La respuesta afirmativa a estas preguntas se relaciona con el denominado síndrome de vejiga hiperactiva, una disfunción que afecta a un 12-22% de la población de ambos sexos y cuya prevalencia aumenta con la edad.

En el artículo de hoy te explico en qué consiste este síndrome y cuáles son las líneas de acción que están demostrando ser eficaces en su tratamiento.

¿Cómo funciona la vejiga?

La vejiga es una víscera hueca cuyas paredes están formadas por fibras musculares lisas (músculo detrusor). Este órgano muscular recibe la orina que los uréteres traen desde los riñones, la almacena y la expulsa al exterior a través de la uretra.

La uretra cuenta con un sistema esfinteriano necesario para asegurar la continencia: un esfínter interno situado en el cuello de la vejiga (que consiste en una condensación de las fibras musculares lisas del detrusor) y un esfínter externo, constituido por fibras musculares estriadas.

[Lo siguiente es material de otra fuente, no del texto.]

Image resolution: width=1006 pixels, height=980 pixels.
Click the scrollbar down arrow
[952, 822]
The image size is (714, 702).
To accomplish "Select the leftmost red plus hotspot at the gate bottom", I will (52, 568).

En condiciones normales durante la fase de llenado de la vejiga el músculo detrusor se encuentra relajado, permitiendo el llenado y almacenamiento de la orina hasta el momento en que la persona decide orinar porque siente que su vejiga está llena.

Para que se produzca el vaciado, el cerebro manda una señal al músculo detrusor para que este se contraiga, evacuando la orina a través de la uretra, mecanismo para el cual es necesario que, además, los esfínteres uretrales, y la musculatura del suelo pélvico, se relajen dejando paso a la orina.

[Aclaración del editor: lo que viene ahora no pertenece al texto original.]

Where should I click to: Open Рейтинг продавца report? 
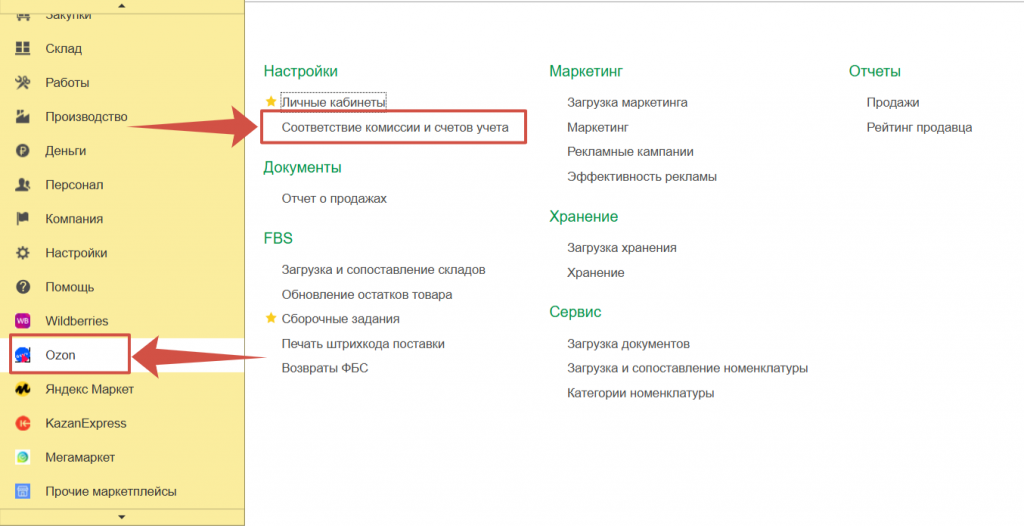[x=919, y=127]
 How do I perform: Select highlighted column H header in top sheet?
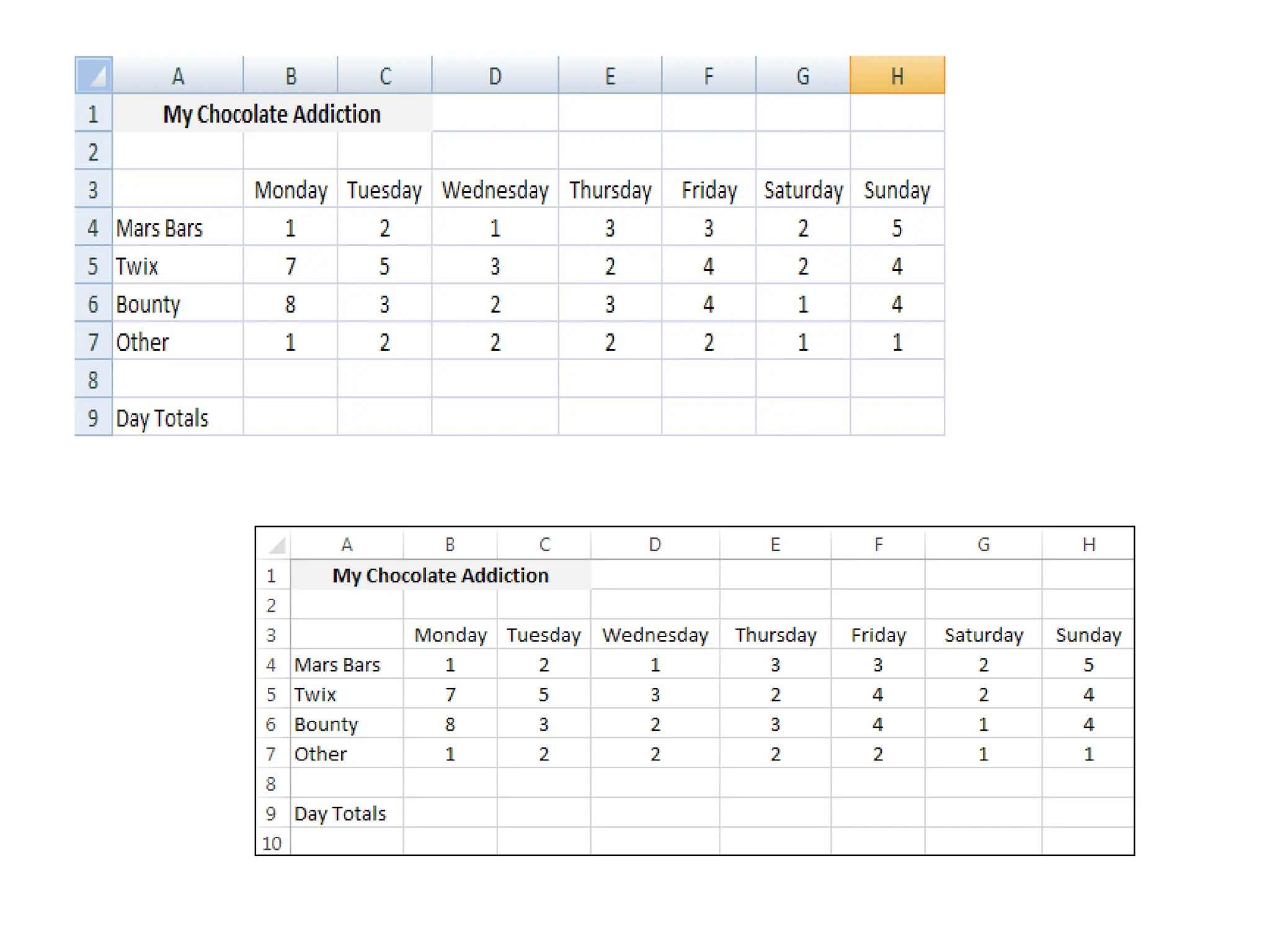(897, 76)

 ¿Qué es la vejiga hiperactiva?

Las personas afectadas por el síndrome de vejiga hiperactiva sufren una alteración en dicha fase de llenado, presentando contracciones involuntarias del músculo detrusor que se traducen en unas ganas imperiosas de orinar.

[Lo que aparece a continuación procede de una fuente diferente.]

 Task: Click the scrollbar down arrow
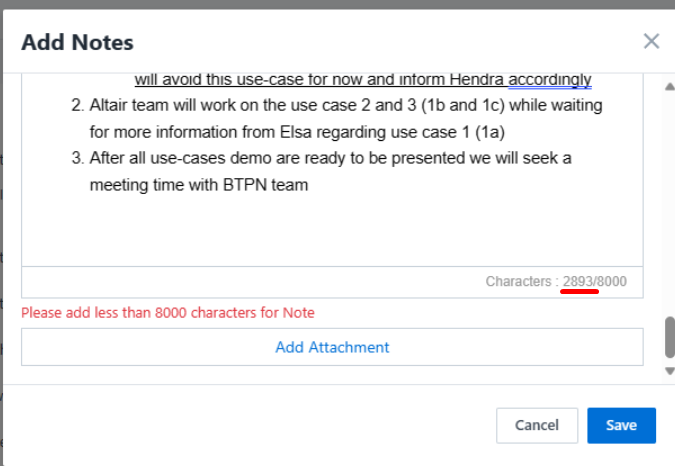(x=669, y=371)
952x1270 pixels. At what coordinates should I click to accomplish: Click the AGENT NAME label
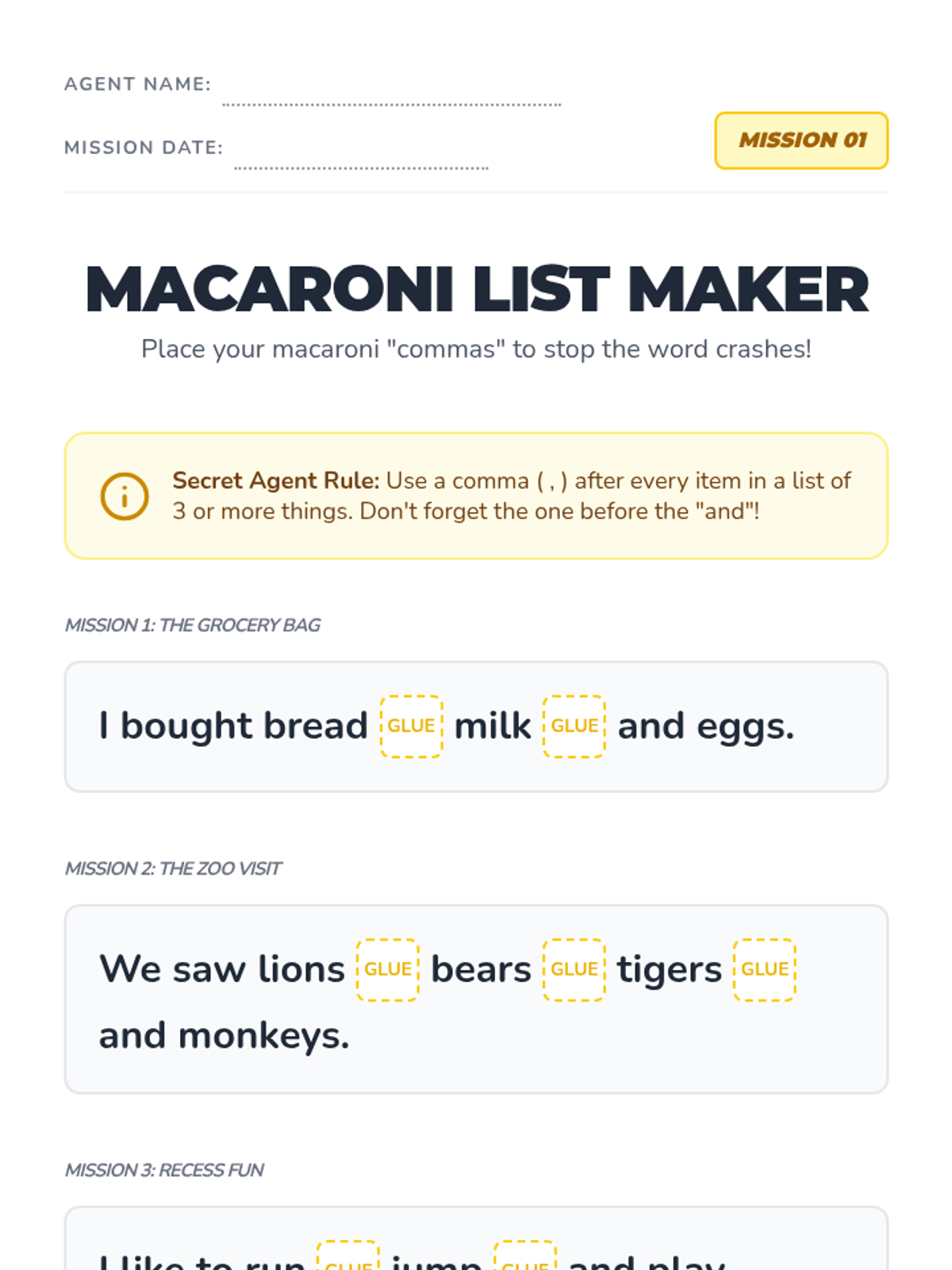(138, 84)
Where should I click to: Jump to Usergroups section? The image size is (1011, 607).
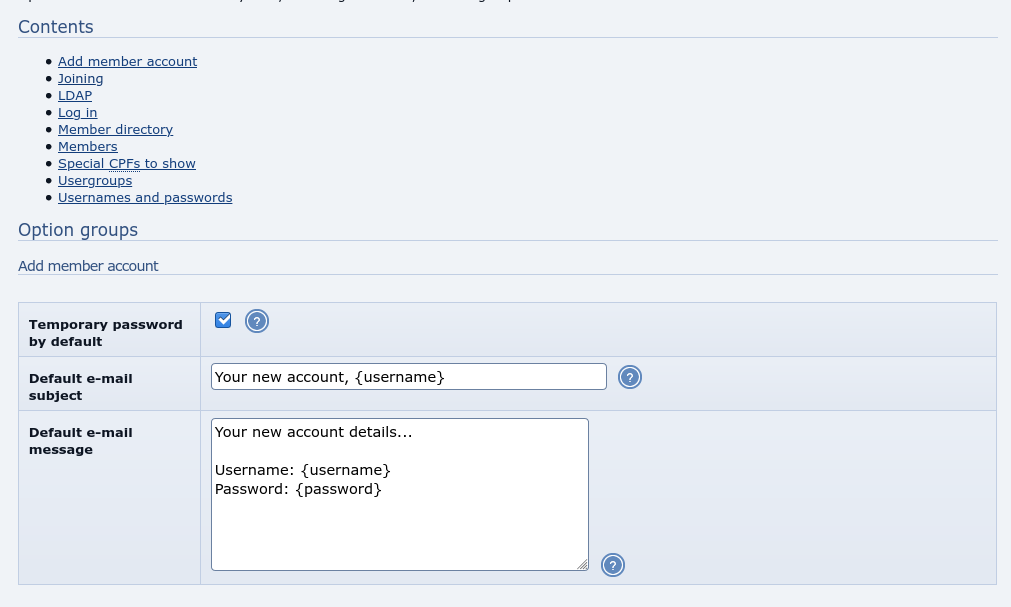95,180
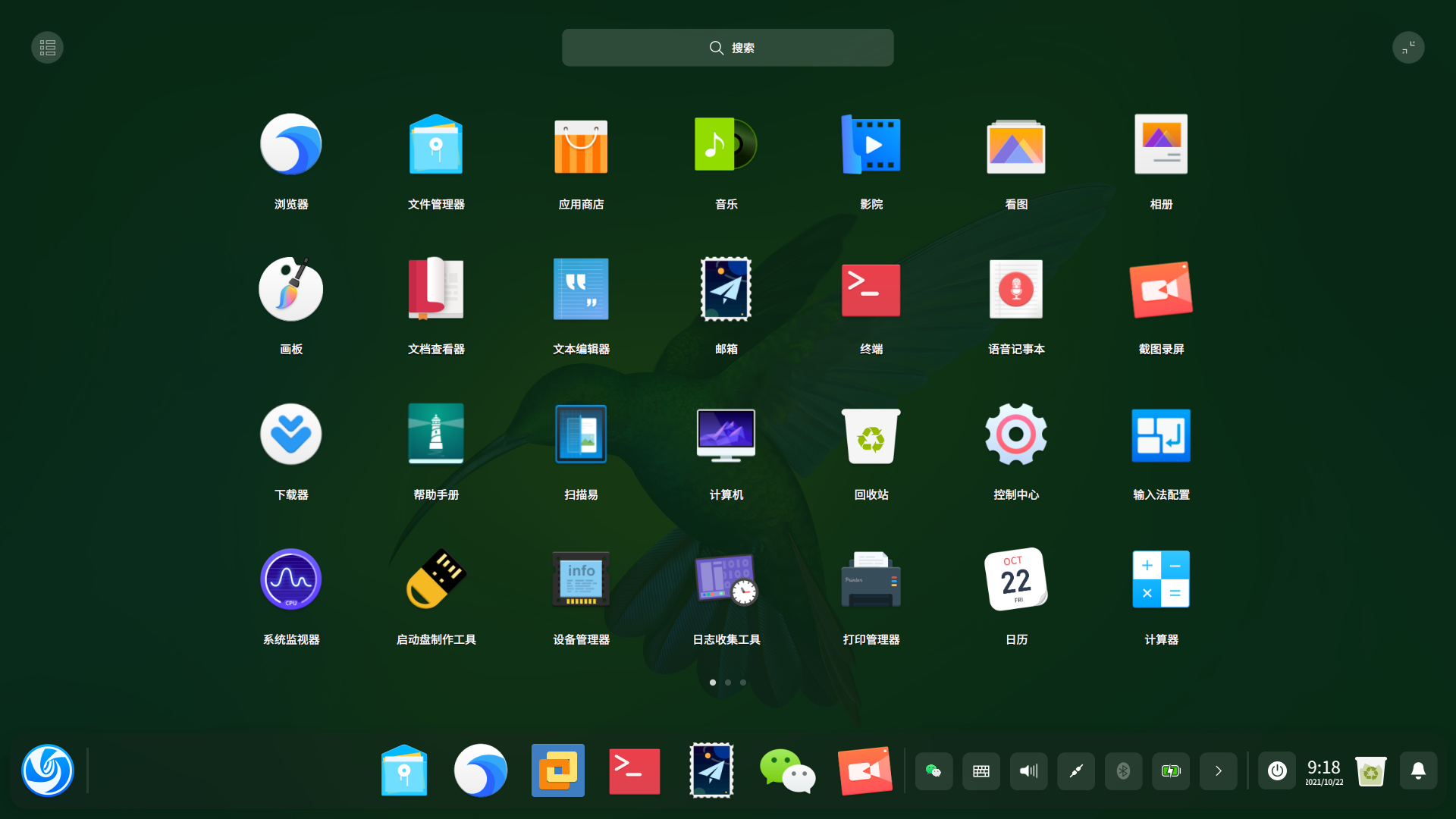This screenshot has width=1456, height=819.
Task: Click the 搜索 search field
Action: 728,48
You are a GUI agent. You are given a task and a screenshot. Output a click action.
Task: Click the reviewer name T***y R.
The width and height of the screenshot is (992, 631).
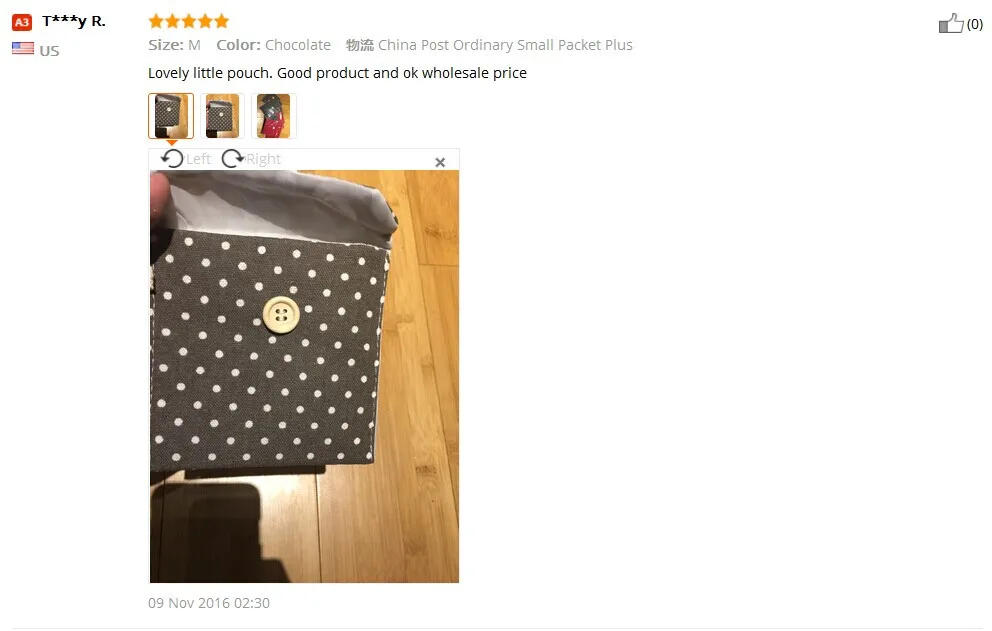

Así, la vejiga hiperactiva se caracteriza por la presencia de urgencia urinaria, con o sin escapes, y suele estar acompañada de un aumento de la frecuencia miccional durante el día, así como por la noche.

Los signos y síntomas de vejiga hiperactiva, por tanto, son:

Vejiga hiperactiva

El hecho de ver o escuchar el agua correr puede producir un fuerte y repentino deseo miccional en los pacientes con vejiga hiperactiva.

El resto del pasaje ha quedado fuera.